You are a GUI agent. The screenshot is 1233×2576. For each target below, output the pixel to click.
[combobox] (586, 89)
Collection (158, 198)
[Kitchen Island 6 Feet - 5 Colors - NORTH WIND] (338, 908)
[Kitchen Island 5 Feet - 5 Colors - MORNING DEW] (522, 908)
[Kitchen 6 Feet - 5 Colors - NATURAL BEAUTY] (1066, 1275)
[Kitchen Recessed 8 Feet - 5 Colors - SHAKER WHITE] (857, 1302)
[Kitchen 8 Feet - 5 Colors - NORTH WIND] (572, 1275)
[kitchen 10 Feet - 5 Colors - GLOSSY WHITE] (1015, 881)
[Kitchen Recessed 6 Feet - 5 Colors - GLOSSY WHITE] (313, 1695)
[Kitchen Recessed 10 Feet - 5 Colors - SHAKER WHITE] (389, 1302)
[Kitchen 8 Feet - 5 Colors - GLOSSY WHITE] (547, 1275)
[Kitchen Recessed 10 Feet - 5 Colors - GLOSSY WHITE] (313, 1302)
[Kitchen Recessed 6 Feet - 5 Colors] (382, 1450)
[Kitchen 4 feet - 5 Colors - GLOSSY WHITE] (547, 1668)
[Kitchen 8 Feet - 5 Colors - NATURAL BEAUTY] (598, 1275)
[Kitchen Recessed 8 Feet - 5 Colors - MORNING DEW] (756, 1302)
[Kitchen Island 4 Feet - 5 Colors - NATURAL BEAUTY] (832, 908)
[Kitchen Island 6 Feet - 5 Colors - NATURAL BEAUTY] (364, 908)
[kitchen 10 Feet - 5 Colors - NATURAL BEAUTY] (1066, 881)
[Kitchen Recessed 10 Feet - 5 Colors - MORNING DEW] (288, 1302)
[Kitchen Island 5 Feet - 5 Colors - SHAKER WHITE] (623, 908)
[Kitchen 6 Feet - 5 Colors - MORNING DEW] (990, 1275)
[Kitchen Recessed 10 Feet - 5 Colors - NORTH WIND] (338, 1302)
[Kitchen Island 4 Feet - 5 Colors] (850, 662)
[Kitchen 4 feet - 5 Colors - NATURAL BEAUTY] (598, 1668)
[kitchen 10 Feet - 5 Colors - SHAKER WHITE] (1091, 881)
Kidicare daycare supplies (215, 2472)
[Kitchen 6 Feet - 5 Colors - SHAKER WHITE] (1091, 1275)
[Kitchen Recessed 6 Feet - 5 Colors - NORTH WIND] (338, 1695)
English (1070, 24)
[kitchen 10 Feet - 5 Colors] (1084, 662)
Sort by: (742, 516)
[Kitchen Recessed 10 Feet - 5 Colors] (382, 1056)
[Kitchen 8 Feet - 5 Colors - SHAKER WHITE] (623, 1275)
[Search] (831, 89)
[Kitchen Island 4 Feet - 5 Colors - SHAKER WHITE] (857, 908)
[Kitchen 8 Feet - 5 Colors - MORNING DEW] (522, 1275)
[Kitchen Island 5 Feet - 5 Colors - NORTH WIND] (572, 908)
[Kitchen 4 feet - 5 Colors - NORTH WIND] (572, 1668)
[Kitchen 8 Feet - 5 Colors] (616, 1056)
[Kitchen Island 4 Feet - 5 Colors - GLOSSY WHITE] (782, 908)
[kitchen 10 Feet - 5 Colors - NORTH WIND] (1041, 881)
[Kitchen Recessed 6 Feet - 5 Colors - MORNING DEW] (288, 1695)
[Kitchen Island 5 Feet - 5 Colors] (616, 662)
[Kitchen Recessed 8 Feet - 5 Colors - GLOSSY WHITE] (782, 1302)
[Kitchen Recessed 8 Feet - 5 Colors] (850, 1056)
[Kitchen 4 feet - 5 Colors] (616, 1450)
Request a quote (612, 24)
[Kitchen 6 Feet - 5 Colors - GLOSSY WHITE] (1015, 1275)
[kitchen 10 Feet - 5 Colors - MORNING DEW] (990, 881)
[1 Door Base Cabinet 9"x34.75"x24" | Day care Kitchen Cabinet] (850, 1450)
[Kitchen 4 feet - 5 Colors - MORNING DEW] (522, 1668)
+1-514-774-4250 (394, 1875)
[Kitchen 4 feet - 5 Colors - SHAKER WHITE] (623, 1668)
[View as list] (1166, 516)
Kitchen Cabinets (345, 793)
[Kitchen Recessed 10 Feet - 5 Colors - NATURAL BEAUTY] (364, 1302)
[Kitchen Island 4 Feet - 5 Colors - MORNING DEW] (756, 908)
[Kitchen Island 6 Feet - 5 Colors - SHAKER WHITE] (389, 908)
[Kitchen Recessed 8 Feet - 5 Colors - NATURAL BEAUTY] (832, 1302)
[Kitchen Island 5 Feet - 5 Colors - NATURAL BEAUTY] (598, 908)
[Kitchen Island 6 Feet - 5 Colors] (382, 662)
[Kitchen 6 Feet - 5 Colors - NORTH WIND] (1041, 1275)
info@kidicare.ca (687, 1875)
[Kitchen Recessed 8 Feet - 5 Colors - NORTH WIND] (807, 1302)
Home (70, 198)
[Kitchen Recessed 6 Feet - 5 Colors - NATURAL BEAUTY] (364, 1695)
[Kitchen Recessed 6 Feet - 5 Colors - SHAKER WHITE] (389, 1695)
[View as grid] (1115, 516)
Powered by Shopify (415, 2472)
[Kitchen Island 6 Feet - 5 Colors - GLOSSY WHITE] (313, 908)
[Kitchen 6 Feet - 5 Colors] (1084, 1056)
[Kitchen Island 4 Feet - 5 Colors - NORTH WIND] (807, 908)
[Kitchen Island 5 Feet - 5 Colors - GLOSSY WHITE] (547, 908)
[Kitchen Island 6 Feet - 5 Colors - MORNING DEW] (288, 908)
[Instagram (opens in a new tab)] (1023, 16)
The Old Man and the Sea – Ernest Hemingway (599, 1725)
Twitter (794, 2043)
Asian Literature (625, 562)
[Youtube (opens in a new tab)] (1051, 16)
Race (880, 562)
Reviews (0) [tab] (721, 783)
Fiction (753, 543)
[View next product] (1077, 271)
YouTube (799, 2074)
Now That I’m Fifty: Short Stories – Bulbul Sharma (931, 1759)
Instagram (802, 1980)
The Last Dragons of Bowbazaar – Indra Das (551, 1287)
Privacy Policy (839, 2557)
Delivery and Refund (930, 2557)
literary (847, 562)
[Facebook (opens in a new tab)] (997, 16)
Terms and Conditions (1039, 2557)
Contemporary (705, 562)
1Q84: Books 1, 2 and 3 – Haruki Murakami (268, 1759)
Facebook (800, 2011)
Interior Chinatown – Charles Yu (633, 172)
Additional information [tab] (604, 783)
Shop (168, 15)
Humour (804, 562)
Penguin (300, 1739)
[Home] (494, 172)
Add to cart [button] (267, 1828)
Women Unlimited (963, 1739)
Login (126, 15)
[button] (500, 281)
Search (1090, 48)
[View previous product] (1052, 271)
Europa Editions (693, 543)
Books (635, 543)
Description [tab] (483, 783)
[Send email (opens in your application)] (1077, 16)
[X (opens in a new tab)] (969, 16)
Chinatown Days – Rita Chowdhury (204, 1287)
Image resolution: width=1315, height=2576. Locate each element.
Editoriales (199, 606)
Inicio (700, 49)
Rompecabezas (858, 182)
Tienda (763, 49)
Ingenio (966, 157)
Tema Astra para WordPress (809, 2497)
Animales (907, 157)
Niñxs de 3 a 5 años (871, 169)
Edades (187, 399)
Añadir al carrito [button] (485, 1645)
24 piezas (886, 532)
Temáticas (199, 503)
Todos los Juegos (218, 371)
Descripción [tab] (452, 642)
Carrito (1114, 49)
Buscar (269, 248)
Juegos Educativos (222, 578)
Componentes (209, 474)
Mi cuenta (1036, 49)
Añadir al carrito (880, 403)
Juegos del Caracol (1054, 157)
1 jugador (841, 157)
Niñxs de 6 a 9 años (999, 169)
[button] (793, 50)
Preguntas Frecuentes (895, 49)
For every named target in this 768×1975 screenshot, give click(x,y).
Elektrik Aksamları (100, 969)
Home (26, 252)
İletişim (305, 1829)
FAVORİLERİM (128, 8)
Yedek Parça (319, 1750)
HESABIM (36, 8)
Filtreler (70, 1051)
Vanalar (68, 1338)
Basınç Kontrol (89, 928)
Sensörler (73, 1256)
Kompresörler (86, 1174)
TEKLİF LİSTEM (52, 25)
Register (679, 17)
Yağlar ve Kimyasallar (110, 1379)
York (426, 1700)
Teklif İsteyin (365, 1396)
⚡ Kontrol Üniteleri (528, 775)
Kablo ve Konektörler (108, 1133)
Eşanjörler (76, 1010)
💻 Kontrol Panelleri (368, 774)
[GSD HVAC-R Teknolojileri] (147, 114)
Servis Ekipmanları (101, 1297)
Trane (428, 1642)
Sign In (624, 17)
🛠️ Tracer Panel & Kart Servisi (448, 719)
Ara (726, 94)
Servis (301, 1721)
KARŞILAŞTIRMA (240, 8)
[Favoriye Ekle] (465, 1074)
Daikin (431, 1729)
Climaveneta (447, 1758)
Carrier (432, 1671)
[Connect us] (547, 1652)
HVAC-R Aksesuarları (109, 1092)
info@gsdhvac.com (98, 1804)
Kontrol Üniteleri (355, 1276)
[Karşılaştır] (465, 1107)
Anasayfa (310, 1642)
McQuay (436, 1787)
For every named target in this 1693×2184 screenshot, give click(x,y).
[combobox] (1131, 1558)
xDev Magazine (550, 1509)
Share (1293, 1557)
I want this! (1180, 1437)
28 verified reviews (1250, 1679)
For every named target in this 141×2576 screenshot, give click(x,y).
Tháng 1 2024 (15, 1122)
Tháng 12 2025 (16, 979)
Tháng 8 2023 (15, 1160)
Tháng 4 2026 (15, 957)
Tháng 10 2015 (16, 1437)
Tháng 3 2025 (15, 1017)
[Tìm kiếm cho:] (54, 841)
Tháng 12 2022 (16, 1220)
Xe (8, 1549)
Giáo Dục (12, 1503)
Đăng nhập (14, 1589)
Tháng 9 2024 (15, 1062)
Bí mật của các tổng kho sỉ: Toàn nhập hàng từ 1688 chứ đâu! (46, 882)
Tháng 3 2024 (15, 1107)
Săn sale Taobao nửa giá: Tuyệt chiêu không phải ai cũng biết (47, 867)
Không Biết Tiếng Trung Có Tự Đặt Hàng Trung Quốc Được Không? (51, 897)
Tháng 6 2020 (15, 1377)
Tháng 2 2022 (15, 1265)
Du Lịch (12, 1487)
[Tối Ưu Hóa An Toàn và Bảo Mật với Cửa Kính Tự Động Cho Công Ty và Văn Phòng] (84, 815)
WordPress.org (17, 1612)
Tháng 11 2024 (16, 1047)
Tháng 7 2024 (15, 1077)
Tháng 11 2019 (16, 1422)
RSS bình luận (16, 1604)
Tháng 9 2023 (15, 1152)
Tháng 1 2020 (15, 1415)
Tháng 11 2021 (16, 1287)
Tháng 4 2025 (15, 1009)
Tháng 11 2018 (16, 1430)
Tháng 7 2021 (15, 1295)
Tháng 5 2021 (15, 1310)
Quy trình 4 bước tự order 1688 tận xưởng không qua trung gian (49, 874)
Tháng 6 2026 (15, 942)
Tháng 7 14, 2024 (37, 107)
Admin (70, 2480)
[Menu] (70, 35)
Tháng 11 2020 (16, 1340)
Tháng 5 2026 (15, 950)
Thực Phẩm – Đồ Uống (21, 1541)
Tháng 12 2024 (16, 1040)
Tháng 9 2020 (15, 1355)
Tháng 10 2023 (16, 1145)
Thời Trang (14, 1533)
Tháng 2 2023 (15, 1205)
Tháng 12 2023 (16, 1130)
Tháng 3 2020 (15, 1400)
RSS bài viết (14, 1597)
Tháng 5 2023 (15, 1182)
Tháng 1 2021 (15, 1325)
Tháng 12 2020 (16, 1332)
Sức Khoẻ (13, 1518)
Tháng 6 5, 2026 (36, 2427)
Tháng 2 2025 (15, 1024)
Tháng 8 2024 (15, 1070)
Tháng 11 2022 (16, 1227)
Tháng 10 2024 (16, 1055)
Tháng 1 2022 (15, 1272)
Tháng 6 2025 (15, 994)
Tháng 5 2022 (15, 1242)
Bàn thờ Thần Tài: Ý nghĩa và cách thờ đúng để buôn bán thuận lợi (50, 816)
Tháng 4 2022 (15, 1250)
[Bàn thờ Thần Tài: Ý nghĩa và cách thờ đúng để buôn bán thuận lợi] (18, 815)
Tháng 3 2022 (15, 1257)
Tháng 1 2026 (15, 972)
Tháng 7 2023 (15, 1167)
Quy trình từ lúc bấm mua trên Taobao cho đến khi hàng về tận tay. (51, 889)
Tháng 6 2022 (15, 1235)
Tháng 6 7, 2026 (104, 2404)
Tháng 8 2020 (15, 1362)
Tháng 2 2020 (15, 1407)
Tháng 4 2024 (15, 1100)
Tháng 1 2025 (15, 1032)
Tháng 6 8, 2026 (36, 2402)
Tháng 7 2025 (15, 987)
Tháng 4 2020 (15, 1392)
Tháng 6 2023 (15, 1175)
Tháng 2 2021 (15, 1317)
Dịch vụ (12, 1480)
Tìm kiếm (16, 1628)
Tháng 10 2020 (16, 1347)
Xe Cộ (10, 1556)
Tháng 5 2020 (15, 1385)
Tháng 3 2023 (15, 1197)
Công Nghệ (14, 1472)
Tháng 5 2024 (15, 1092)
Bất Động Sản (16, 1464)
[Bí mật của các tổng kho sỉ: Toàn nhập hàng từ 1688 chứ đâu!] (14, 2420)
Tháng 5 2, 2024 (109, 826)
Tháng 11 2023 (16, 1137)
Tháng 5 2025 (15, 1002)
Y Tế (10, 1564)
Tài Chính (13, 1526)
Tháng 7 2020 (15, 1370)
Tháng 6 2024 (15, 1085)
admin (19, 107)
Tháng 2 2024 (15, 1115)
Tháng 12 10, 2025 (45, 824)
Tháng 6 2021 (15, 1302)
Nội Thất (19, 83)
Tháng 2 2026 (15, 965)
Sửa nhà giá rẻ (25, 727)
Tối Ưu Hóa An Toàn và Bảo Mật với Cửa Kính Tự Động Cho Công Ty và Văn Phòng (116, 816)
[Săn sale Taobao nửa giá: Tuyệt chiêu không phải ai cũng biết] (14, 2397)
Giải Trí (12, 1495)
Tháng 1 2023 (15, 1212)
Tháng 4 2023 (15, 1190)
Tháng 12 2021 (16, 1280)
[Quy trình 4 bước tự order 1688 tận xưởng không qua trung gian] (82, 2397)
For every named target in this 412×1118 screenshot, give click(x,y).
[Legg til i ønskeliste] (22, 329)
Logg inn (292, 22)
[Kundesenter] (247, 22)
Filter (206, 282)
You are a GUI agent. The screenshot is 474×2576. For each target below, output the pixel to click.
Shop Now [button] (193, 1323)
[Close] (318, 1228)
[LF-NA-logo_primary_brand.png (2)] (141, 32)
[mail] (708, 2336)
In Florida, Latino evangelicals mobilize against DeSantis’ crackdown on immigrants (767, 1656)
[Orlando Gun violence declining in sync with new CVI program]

How to complete this task: An exact, complete copy of the lines above from the one with "[Kitchen 8 Feet - 5 Colors - NATURAL" through the one with "[Kitchen Island 6 Feet - 5 Colors - SHAKER" is the whole answer.

Exercise solution:
[Kitchen 8 Feet - 5 Colors - NATURAL BEAUTY] (598, 1275)
[Kitchen Recessed 8 Feet - 5 Colors - MORNING DEW] (756, 1302)
[Kitchen Island 4 Feet - 5 Colors - NATURAL BEAUTY] (832, 908)
[Kitchen Island 6 Feet - 5 Colors - NATURAL BEAUTY] (364, 908)
[kitchen 10 Feet - 5 Colors - NATURAL BEAUTY] (1066, 881)
[Kitchen Recessed 10 Feet - 5 Colors - MORNING DEW] (288, 1302)
[Kitchen Island 5 Feet - 5 Colors - SHAKER WHITE] (623, 908)
[Kitchen 6 Feet - 5 Colors - MORNING DEW] (990, 1275)
[Kitchen Recessed 10 Feet - 5 Colors - NORTH WIND] (338, 1302)
[Kitchen Island 4 Feet - 5 Colors] (850, 662)
[Kitchen 4 feet - 5 Colors - NATURAL BEAUTY] (598, 1668)
[kitchen 10 Feet - 5 Colors - SHAKER WHITE] (1091, 881)
Kidicare daycare supplies (215, 2472)
[Kitchen 6 Feet - 5 Colors - SHAKER WHITE] (1091, 1275)
[Kitchen Recessed 6 Feet - 5 Colors - NORTH WIND] (338, 1695)
English (1070, 24)
[kitchen 10 Feet - 5 Colors] (1084, 662)
Sort by: (742, 516)
[Kitchen Recessed 10 Feet - 5 Colors] (382, 1056)
[Kitchen 8 Feet - 5 Colors - SHAKER WHITE] (623, 1275)
[Search] (831, 89)
[Kitchen Island 4 Feet - 5 Colors - SHAKER WHITE] (857, 908)
[Kitchen 8 Feet - 5 Colors - MORNING DEW] (522, 1275)
[Kitchen Island 5 Feet - 5 Colors - NORTH WIND] (572, 908)
[Kitchen 4 feet - 5 Colors - NORTH WIND] (572, 1668)
[Kitchen 8 Feet - 5 Colors] (616, 1056)
[Kitchen Island 4 Feet - 5 Colors - GLOSSY WHITE] (782, 908)
[kitchen 10 Feet - 5 Colors - NORTH WIND] (1041, 881)
[Kitchen Recessed 6 Feet - 5 Colors - MORNING DEW] (288, 1695)
[Kitchen Island 5 Feet - 5 Colors] (616, 662)
[Kitchen Recessed 8 Feet - 5 Colors - GLOSSY WHITE] (782, 1302)
[Kitchen Recessed 8 Feet - 5 Colors] (850, 1056)
[Kitchen 4 feet - 5 Colors] (616, 1450)
Request a quote (612, 24)
[Kitchen 6 Feet - 5 Colors - GLOSSY WHITE] (1015, 1275)
[kitchen 10 Feet - 5 Colors - MORNING DEW] (990, 881)
[1 Door Base Cabinet 9"x34.75"x24" | Day care Kitchen Cabinet] (850, 1450)
[Kitchen 4 feet - 5 Colors - MORNING DEW] (522, 1668)
+1-514-774-4250 (394, 1875)
[Kitchen 4 feet - 5 Colors - SHAKER WHITE] (623, 1668)
[View as list] (1166, 516)
Kitchen Cabinets (345, 793)
[Kitchen Recessed 10 Feet - 5 Colors - NATURAL BEAUTY] (364, 1302)
[Kitchen Island 4 Feet - 5 Colors - MORNING DEW] (756, 908)
[Kitchen Island 6 Feet - 5 Colors - SHAKER WHITE] (389, 908)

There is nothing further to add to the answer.